PROBLEM TO WORK ON: Nothing but the records beneath, reproduced exactly, should appear in the answer.

BEGIN PROVIDED DATA

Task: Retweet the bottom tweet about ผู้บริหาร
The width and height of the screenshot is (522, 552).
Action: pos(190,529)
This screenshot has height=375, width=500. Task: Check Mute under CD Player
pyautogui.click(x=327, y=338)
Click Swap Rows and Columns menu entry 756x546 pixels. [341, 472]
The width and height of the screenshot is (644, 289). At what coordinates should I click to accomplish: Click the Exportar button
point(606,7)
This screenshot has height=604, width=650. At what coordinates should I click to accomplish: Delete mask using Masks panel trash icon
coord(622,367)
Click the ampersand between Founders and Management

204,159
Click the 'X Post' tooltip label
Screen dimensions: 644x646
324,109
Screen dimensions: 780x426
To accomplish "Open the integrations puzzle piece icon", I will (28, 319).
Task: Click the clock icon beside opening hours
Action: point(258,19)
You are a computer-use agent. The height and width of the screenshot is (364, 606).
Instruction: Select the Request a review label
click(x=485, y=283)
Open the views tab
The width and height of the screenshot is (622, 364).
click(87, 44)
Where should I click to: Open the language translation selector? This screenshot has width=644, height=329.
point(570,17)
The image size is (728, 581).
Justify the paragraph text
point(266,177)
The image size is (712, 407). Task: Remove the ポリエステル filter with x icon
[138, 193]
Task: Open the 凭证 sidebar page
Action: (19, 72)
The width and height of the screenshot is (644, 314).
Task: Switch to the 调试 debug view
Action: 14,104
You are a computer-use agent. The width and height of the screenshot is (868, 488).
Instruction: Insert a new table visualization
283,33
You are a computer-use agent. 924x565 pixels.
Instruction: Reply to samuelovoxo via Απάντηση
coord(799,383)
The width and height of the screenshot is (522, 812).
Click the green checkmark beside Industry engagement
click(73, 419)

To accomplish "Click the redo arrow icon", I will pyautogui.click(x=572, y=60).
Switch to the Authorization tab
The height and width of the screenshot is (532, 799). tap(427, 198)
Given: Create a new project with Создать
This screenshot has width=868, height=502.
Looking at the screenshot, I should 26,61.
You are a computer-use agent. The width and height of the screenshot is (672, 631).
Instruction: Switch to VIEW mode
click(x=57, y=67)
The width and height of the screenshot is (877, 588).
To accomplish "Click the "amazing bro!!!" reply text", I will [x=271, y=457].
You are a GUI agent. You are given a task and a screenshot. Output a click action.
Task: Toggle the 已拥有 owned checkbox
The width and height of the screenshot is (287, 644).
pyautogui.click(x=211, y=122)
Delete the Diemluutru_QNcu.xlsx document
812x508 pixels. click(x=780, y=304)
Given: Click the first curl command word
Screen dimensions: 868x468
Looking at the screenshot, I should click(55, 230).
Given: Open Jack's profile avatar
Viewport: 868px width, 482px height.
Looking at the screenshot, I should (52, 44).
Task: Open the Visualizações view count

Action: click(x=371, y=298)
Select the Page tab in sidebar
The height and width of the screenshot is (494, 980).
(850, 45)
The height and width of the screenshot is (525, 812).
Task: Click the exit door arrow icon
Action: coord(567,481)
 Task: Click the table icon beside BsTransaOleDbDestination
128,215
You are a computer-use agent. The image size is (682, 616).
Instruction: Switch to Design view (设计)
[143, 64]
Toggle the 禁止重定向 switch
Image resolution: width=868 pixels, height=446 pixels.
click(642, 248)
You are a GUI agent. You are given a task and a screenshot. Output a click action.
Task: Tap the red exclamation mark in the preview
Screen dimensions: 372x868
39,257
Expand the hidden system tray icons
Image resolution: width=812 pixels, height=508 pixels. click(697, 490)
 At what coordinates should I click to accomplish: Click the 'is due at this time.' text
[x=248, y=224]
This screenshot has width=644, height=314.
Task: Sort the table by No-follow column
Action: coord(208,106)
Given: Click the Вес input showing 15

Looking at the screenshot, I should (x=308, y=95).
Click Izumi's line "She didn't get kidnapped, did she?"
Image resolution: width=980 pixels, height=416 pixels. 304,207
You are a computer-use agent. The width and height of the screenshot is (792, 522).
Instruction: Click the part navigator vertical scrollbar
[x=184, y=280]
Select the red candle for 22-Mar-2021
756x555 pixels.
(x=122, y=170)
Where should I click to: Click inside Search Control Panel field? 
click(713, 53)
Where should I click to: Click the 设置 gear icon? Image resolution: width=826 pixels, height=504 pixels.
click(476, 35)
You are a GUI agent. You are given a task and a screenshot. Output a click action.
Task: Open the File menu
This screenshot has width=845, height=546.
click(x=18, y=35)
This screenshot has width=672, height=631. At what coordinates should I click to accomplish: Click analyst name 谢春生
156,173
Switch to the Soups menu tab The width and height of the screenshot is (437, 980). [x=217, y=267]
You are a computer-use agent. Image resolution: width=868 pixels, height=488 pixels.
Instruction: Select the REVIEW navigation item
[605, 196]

END PROVIDED DATA

ANSWER TO THE EXERCISE:
Task: Retweet the bottom tweet about ผู้บริหาร
The width and height of the screenshot is (522, 552).
Action: pos(190,529)
This screenshot has height=375, width=500. Task: Check Mute under CD Player
pyautogui.click(x=327, y=338)
Click Swap Rows and Columns menu entry 756x546 pixels. [341, 472]
The width and height of the screenshot is (644, 289). At what coordinates should I click to accomplish: Click the Exportar button
point(606,7)
This screenshot has height=604, width=650. At what coordinates should I click to accomplish: Delete mask using Masks panel trash icon
coord(622,367)
Click the ampersand between Founders and Management

204,159
Click the 'X Post' tooltip label
Screen dimensions: 644x646
324,109
Screen dimensions: 780x426
To accomplish "Open the integrations puzzle piece icon", I will (28, 319).
Task: Click the clock icon beside opening hours
Action: point(258,19)
You are a computer-use agent. The height and width of the screenshot is (364, 606).
Instruction: Select the Request a review label
click(x=485, y=283)
Open the views tab
The width and height of the screenshot is (622, 364).
click(87, 44)
Where should I click to: Open the language translation selector? This screenshot has width=644, height=329.
point(570,17)
The image size is (728, 581).
Justify the paragraph text
point(266,177)
The image size is (712, 407). Task: Remove the ポリエステル filter with x icon
[138, 193]
Task: Open the 凭证 sidebar page
Action: (19, 72)
The width and height of the screenshot is (644, 314).
Task: Switch to the 调试 debug view
Action: 14,104
You are a computer-use agent. The width and height of the screenshot is (868, 488).
Instruction: Insert a new table visualization
283,33
You are a computer-use agent. 924x565 pixels.
Instruction: Reply to samuelovoxo via Απάντηση
coord(799,383)
The width and height of the screenshot is (522, 812).
Click the green checkmark beside Industry engagement
click(73, 419)

To accomplish "Click the redo arrow icon", I will pyautogui.click(x=572, y=60).
Switch to the Authorization tab
The height and width of the screenshot is (532, 799). tap(427, 198)
Given: Create a new project with Создать
This screenshot has width=868, height=502.
Looking at the screenshot, I should 26,61.
You are a computer-use agent. The width and height of the screenshot is (672, 631).
Instruction: Switch to VIEW mode
click(x=57, y=67)
The width and height of the screenshot is (877, 588).
To accomplish "Click the "amazing bro!!!" reply text", I will [x=271, y=457].
You are a GUI agent. You are given a task and a screenshot. Output a click action.
Task: Toggle the 已拥有 owned checkbox
The width and height of the screenshot is (287, 644).
pyautogui.click(x=211, y=122)
Delete the Diemluutru_QNcu.xlsx document
812x508 pixels. click(x=780, y=304)
Given: Click the first curl command word
Screen dimensions: 868x468
Looking at the screenshot, I should click(55, 230).
Given: Open Jack's profile avatar
Viewport: 868px width, 482px height.
Looking at the screenshot, I should (52, 44).
Task: Open the Visualizações view count

Action: click(x=371, y=298)
Select the Page tab in sidebar
The height and width of the screenshot is (494, 980).
(850, 45)
The height and width of the screenshot is (525, 812).
Task: Click the exit door arrow icon
Action: coord(567,481)
 Task: Click the table icon beside BsTransaOleDbDestination
128,215
You are a computer-use agent. The image size is (682, 616).
Instruction: Switch to Design view (设计)
[143, 64]
Toggle the 禁止重定向 switch
Image resolution: width=868 pixels, height=446 pixels.
click(642, 248)
You are a GUI agent. You are given a task and a screenshot. Output a click action.
Task: Tap the red exclamation mark in the preview
Screen dimensions: 372x868
39,257
Expand the hidden system tray icons
Image resolution: width=812 pixels, height=508 pixels. click(697, 490)
 At what coordinates should I click to accomplish: Click the 'is due at this time.' text
[x=248, y=224]
This screenshot has width=644, height=314.
Task: Sort the table by No-follow column
Action: coord(208,106)
Given: Click the Вес input showing 15

Looking at the screenshot, I should (x=308, y=95).
Click Izumi's line "She didn't get kidnapped, did she?"
Image resolution: width=980 pixels, height=416 pixels. 304,207
You are a computer-use agent. The width and height of the screenshot is (792, 522).
Instruction: Click the part navigator vertical scrollbar
[x=184, y=280]
Select the red candle for 22-Mar-2021
756x555 pixels.
(x=122, y=170)
Where should I click to: Click inside Search Control Panel field? 
click(713, 53)
Where should I click to: Click the 设置 gear icon? Image resolution: width=826 pixels, height=504 pixels.
click(476, 35)
You are a GUI agent. You are given a task and a screenshot. Output a click action.
Task: Open the File menu
This screenshot has width=845, height=546.
click(x=18, y=35)
This screenshot has width=672, height=631. At what coordinates should I click to accomplish: Click analyst name 谢春生
156,173
Switch to the Soups menu tab The width and height of the screenshot is (437, 980). [x=217, y=267]
You are a computer-use agent. Image resolution: width=868 pixels, height=488 pixels.
Instruction: Select the REVIEW navigation item
[605, 196]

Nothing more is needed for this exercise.